• **PROBLEM**: Which lines of the data below contain "computer"? Please show them all.

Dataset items

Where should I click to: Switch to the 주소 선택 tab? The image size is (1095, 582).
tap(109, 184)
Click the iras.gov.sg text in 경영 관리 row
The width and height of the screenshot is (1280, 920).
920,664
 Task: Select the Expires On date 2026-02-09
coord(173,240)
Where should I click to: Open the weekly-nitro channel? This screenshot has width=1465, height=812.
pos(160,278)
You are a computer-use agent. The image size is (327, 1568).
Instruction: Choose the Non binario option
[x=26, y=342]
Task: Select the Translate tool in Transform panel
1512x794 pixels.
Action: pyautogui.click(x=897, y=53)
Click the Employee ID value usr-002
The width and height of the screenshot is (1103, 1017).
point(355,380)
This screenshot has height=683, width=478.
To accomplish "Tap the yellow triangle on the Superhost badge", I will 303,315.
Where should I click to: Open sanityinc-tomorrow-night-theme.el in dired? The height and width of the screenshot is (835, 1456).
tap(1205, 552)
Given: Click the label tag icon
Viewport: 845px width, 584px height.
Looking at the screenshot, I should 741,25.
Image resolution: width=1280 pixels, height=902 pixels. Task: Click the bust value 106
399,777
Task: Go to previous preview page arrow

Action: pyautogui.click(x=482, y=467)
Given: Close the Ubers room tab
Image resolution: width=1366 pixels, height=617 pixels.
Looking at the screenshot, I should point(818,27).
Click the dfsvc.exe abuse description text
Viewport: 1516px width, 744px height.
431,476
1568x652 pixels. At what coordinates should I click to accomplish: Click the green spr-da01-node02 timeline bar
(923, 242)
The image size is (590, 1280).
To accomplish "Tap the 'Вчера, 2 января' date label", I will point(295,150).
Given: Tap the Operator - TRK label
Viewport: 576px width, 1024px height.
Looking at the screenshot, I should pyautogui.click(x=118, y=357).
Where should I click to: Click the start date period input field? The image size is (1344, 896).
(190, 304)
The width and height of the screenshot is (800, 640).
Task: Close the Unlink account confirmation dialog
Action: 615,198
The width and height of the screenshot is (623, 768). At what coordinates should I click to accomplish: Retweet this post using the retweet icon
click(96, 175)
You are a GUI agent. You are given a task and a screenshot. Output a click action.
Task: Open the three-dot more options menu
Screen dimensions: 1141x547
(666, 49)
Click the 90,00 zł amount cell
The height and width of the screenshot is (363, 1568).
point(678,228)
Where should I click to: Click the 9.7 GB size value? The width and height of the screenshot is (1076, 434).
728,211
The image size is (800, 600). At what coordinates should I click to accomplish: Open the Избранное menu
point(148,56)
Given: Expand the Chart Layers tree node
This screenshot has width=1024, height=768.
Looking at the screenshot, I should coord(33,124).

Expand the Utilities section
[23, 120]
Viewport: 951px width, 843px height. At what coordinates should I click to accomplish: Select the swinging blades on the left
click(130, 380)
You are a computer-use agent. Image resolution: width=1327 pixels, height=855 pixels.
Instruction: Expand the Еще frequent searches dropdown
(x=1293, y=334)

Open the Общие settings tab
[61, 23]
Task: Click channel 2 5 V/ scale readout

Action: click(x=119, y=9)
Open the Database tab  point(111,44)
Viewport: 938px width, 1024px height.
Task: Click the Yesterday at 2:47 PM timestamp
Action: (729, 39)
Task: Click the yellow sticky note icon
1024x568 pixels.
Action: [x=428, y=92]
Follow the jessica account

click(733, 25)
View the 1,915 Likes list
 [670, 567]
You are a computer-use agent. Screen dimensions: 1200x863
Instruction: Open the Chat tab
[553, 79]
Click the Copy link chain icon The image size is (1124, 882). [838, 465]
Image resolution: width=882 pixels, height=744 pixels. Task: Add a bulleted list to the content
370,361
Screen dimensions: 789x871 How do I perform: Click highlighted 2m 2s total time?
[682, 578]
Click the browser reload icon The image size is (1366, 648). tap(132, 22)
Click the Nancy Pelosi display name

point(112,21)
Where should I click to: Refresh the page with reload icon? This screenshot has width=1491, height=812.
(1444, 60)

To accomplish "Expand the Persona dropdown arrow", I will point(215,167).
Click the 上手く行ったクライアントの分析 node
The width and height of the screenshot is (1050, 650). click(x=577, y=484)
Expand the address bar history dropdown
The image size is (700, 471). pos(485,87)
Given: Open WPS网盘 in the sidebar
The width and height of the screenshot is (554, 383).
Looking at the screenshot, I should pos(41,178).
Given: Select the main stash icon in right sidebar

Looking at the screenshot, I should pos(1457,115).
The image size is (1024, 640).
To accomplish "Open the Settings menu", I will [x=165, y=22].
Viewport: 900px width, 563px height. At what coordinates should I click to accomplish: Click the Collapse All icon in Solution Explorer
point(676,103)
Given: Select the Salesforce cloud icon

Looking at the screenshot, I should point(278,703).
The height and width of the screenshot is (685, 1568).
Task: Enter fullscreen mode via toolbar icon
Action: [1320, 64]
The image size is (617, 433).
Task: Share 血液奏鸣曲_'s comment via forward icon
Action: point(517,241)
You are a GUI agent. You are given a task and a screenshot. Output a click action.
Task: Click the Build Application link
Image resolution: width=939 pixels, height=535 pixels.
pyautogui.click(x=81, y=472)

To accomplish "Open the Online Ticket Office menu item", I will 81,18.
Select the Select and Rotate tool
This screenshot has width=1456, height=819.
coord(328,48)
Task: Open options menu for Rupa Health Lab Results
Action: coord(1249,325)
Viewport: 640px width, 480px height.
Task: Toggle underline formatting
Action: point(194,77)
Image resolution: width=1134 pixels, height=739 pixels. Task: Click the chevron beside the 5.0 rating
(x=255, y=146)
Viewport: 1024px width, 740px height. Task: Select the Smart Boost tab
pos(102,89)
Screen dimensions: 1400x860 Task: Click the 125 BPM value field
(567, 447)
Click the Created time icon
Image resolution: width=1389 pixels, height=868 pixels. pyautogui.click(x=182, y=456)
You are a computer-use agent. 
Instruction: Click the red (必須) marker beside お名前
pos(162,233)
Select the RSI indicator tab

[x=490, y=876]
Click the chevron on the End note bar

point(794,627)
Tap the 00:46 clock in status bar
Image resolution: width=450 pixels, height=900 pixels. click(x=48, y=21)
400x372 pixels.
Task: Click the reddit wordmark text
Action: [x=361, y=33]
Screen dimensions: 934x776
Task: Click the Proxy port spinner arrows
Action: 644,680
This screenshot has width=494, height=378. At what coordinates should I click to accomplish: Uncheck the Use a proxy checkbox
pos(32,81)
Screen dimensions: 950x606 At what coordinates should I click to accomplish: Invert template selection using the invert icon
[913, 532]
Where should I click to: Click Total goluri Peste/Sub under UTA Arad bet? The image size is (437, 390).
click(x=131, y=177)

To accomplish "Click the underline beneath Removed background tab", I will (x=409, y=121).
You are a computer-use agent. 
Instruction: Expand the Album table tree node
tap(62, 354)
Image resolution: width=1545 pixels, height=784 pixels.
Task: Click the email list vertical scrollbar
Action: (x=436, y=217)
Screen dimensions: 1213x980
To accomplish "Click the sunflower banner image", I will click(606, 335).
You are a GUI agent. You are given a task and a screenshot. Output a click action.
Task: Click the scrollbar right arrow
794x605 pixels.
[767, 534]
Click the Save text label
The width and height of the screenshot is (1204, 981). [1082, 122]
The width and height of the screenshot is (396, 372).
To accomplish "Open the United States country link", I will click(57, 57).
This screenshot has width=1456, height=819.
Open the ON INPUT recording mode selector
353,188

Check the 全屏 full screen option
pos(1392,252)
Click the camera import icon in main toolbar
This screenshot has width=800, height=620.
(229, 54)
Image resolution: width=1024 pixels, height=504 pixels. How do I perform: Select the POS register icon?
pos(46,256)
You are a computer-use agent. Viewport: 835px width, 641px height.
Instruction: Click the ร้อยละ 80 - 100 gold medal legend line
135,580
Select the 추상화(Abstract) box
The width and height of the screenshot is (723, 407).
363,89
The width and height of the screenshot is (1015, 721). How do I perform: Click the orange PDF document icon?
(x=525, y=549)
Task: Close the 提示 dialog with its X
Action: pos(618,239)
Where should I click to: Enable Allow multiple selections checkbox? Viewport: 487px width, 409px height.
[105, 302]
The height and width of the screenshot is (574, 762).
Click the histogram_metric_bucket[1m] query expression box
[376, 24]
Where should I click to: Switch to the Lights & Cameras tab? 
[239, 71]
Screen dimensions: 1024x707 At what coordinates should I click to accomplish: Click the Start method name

• **RESULT FOR THIS TASK**:
You are a computer-use agent. The image size is (327, 1568).
You are a computer-use agent. Image resolution: width=1327 pixels, height=855 pixels.
You are a computer-use agent. Screen dimensions: 1200x863
You are a computer-use agent. 
You are a computer-use agent. 
You are a computer-use agent. Viewport: 835px width, 641px height.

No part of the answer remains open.